## Work required
Reproduce the lines of the material below word for word, starting with the line that contains "Given: Select the" and ending with the line that contains "Switch to the 推广明细", both included.

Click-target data

--------------------------------------------------

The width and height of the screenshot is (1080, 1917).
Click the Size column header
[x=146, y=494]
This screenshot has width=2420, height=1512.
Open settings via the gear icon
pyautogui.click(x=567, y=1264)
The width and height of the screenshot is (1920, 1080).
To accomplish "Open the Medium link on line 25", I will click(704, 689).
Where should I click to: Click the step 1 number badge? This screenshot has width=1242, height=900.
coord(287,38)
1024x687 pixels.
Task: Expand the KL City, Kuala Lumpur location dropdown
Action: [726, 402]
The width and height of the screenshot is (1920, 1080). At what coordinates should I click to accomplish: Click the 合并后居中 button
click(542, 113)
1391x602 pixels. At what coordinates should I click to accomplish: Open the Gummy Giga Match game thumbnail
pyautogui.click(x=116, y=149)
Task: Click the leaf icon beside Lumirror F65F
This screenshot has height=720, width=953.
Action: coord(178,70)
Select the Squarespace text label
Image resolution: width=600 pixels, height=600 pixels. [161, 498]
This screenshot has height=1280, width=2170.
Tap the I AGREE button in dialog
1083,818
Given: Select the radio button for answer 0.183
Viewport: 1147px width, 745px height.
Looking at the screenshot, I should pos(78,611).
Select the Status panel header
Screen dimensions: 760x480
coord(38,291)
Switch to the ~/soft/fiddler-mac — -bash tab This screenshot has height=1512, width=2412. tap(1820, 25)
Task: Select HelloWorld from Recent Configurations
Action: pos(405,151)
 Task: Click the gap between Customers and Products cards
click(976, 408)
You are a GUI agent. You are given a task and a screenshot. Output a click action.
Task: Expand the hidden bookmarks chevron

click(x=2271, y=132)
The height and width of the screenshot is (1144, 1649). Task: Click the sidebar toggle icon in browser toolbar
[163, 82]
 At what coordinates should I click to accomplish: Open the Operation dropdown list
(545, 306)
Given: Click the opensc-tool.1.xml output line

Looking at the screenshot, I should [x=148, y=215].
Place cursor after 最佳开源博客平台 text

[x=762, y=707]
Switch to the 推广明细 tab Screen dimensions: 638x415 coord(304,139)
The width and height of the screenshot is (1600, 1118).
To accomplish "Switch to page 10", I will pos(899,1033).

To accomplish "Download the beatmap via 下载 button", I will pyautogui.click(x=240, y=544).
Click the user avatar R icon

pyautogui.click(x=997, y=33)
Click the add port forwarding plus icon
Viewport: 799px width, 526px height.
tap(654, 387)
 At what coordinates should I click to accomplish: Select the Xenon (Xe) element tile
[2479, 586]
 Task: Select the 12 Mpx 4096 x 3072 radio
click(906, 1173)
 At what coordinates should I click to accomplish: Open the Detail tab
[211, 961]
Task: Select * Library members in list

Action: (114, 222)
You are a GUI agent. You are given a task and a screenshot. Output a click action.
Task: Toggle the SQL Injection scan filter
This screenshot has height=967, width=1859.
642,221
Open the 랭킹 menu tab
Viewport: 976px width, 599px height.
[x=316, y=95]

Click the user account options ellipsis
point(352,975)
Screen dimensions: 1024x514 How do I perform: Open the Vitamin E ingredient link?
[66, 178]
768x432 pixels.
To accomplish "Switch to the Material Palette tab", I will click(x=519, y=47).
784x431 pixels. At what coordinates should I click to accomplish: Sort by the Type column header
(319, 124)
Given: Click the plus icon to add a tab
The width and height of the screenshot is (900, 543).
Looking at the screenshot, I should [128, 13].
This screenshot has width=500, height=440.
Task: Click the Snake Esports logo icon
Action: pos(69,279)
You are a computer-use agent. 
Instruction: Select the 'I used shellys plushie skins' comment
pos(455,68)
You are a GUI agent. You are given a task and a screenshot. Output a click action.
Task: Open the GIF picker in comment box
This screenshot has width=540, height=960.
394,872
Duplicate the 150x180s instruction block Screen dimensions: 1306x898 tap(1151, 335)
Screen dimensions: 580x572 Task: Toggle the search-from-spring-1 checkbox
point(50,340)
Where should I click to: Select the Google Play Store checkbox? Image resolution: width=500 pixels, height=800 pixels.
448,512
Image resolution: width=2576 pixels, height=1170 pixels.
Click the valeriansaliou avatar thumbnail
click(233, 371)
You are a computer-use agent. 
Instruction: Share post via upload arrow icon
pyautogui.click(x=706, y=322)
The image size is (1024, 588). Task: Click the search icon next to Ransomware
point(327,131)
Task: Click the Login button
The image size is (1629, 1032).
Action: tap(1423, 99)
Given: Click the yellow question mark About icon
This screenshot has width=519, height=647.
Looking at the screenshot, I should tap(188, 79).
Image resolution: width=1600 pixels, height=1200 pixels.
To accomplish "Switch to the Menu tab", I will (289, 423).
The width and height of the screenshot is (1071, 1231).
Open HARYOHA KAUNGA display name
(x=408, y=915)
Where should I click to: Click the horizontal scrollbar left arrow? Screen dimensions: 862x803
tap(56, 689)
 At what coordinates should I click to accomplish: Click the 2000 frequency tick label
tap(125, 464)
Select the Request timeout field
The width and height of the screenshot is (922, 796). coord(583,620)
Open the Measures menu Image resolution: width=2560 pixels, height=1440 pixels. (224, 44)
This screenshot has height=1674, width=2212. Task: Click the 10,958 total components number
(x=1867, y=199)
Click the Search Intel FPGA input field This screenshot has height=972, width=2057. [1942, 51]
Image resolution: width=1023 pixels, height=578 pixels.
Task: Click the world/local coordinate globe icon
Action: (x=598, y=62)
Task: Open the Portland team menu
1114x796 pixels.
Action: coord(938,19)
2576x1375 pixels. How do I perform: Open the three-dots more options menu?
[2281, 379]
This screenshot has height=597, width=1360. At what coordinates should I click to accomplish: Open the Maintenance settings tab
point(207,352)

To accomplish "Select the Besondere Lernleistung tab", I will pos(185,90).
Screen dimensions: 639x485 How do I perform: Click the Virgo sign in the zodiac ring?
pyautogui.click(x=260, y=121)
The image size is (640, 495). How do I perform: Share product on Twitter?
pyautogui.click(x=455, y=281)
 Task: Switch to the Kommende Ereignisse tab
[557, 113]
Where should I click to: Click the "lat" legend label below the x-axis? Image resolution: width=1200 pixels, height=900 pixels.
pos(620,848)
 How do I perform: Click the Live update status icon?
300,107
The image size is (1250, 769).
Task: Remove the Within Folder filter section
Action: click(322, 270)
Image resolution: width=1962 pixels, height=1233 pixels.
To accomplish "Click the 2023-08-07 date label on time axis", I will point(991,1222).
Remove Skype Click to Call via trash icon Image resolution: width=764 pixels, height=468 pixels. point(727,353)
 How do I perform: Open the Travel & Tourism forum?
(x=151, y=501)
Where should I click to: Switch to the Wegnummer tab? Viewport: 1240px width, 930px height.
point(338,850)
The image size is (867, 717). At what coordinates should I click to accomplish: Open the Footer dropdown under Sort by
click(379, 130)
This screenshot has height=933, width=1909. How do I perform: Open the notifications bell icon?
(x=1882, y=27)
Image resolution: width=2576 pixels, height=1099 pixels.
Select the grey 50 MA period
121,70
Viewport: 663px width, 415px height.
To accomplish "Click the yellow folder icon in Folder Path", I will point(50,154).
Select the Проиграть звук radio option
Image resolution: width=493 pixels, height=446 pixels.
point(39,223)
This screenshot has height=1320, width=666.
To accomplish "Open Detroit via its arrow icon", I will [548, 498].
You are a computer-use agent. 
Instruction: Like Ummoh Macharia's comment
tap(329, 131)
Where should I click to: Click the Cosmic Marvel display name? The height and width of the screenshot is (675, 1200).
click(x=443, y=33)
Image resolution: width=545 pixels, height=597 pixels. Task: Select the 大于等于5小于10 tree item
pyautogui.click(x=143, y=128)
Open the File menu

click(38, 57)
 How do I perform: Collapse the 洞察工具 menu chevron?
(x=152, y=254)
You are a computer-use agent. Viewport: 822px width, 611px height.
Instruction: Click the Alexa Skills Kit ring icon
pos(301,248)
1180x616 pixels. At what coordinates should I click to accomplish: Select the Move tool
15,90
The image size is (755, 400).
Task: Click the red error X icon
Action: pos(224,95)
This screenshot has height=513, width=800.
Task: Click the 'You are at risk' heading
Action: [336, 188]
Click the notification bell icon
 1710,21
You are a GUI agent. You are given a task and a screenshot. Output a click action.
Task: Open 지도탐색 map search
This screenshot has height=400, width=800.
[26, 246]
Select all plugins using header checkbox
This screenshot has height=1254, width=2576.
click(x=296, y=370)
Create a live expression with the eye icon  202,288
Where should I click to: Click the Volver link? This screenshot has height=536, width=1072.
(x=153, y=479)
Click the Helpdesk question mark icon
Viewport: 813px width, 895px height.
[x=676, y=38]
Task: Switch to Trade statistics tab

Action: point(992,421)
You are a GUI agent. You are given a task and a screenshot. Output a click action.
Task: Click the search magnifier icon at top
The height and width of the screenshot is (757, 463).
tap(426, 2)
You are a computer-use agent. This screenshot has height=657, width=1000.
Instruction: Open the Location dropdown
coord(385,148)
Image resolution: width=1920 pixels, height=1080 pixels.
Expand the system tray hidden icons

--------------------------------------------------

## Finished task
Given: Select the radio button for answer 0.183
Viewport: 1147px width, 745px height.
Looking at the screenshot, I should pos(78,611).
Select the Status panel header
Screen dimensions: 760x480
coord(38,291)
Switch to the ~/soft/fiddler-mac — -bash tab This screenshot has height=1512, width=2412. tap(1820, 25)
Task: Select HelloWorld from Recent Configurations
Action: pos(405,151)
 Task: Click the gap between Customers and Products cards
click(976, 408)
You are a GUI agent. You are given a task and a screenshot. Output a click action.
Task: Expand the hidden bookmarks chevron

click(x=2271, y=132)
The height and width of the screenshot is (1144, 1649). Task: Click the sidebar toggle icon in browser toolbar
[163, 82]
 At what coordinates should I click to accomplish: Open the Operation dropdown list
(545, 306)
Given: Click the opensc-tool.1.xml output line

Looking at the screenshot, I should [x=148, y=215].
Place cursor after 最佳开源博客平台 text

[x=762, y=707]
Switch to the 推广明细 tab Screen dimensions: 638x415 coord(304,139)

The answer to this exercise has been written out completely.